I warmed up the gnocchi and pome sauce made from the leftover soup, mixing them together as I did so, while Tuuli finished making the salad. Just like last time, the salad was topped with tenderloin. It seemed that everyone really loved it yesterday. 

“Today’s dinner is looking really fancy again, huh? Two days in a row!” 

“We really gotta thank Mr. Al.” 

Considering our financial situation, it was fairly rare for us to have this much food on the table. That bird really helped out. 

“I’m home. Things’re smelling good again.” Dad came home with a broad smile. He had been looking forward to today’s dinner ever since yesterday. He puffed out his chest and told us about how he’d bragged about our cooking at work. I got the feeling that in reality, he had annoyed everyone by being extremely proud and not shutting up about it. If that were the case, I’d feel kinda awkward going to the gate. 

“Time to eat.” 

“Wow, amazing! This tastes so good, Myne!” Tuuli’s eyes shot open with joy after she bit into the sliced, sake-steamed bird meat. 

Mom also smiled after taking a bite. “It’s a simple meal, but the breast meat is soft and nice. The mushrooms add a lot too; this truly does taste delicious. Was it because of the nice alcohol, I wonder?” 

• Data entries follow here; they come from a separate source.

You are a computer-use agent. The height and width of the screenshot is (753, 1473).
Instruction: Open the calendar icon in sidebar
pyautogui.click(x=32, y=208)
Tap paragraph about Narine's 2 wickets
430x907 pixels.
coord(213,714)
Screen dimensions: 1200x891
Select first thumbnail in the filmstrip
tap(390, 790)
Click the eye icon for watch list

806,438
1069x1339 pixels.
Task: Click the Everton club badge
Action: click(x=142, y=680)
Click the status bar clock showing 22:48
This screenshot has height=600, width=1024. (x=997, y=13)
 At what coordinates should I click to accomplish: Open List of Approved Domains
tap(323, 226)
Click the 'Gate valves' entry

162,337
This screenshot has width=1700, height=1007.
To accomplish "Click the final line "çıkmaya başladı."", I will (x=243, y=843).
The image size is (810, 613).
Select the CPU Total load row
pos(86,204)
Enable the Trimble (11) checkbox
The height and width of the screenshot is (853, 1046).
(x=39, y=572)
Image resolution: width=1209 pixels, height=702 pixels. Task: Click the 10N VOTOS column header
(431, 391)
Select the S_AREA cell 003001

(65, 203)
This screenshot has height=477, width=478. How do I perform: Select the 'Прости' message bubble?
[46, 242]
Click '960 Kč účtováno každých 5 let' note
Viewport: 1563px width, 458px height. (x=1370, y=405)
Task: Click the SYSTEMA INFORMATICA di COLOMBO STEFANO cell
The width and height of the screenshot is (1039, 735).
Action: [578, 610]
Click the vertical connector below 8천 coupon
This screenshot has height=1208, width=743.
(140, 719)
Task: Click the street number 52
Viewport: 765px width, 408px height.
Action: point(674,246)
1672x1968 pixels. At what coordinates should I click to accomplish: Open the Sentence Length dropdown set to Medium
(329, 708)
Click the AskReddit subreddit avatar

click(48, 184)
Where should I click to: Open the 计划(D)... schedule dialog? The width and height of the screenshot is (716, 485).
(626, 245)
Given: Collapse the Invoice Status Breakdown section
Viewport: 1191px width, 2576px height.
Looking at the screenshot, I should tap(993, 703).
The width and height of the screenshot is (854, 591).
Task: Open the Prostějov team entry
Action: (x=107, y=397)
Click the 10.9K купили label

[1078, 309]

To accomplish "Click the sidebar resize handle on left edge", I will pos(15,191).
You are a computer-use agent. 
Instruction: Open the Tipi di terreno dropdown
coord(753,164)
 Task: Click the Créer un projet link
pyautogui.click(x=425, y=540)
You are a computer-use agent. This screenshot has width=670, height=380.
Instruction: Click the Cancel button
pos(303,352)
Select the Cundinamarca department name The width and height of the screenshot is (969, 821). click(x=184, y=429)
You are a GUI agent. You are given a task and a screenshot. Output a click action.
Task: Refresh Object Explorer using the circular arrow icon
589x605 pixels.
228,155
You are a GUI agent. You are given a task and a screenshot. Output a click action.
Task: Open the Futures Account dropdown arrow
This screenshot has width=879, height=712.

“Maybe. The sweetness of the honeyed alcohol is really seeping into the meat.” The moment I said that, Dad paled, shot up out of his chair, and ran to the shelf with his liquor bottle. He hung his head looking close to tears upon seeing that the already small jar was now half-empty. 

“...M-My secret stash...” 

Sorry, sorry. But Dad, when I asked for some, Mom gave me a meaningful smile and told me that you had stealthily bought that without telling her, and that it’d be a waste if everyone didn’t get to enjoy it. For once, I actually managed to read between the lines. 

The honeyed alcohol made the food taste great, but it was sweet in a way that Japanese sake wasn’t, so the meal didn’t really taste like Japanese food. It was something entirely different. Aaah, I miss Japanese food. 

Being told all about the food here that supposedly “danced” and was “dangerous” surprised me a lot, but in the end, I could cook with similar recipes as I did back in Japan. On future days, I made potato gratin, quiche out of hardened multigrain bread dough, and so on. My family loved it all, but I personally wasn’t satisfied with any of it. I lacked the seasoning and spices to even make proper western food, so everything ended up tasting more or less the same. 

...At least give me pepper! And I’d be extra happy if you gave me some curry powder! My struggle to improve my diet was far from over.